Could you filter the material and copy every line where the word "column" occurs?

# Given records
++++

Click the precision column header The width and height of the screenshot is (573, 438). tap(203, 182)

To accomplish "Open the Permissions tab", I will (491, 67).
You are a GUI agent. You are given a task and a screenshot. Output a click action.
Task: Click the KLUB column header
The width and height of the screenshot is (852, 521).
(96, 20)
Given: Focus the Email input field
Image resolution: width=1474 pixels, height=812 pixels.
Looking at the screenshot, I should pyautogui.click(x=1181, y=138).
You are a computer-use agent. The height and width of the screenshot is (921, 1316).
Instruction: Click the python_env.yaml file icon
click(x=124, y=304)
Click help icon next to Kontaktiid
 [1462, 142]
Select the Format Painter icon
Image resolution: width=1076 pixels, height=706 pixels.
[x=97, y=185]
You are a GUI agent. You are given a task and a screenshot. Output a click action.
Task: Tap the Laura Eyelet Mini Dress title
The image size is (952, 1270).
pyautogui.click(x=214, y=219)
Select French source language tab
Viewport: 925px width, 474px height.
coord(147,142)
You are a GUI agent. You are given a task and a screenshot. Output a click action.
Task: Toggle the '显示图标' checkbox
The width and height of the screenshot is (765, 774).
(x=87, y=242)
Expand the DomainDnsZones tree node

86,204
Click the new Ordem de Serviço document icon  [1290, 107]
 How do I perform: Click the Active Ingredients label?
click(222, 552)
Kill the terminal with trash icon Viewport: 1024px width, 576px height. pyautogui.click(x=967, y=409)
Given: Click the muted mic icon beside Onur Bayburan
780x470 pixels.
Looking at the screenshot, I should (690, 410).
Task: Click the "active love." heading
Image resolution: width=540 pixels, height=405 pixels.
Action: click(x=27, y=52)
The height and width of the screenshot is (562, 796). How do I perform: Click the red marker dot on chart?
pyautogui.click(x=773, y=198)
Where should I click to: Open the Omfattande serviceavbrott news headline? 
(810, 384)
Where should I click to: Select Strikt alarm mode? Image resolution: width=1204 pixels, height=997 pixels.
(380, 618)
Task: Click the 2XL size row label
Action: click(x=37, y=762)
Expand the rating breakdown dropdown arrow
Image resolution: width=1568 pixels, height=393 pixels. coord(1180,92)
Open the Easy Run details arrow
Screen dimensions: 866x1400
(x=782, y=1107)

++++

# Result
Click the precision column header The width and height of the screenshot is (573, 438). tap(203, 182)
Task: Click the KLUB column header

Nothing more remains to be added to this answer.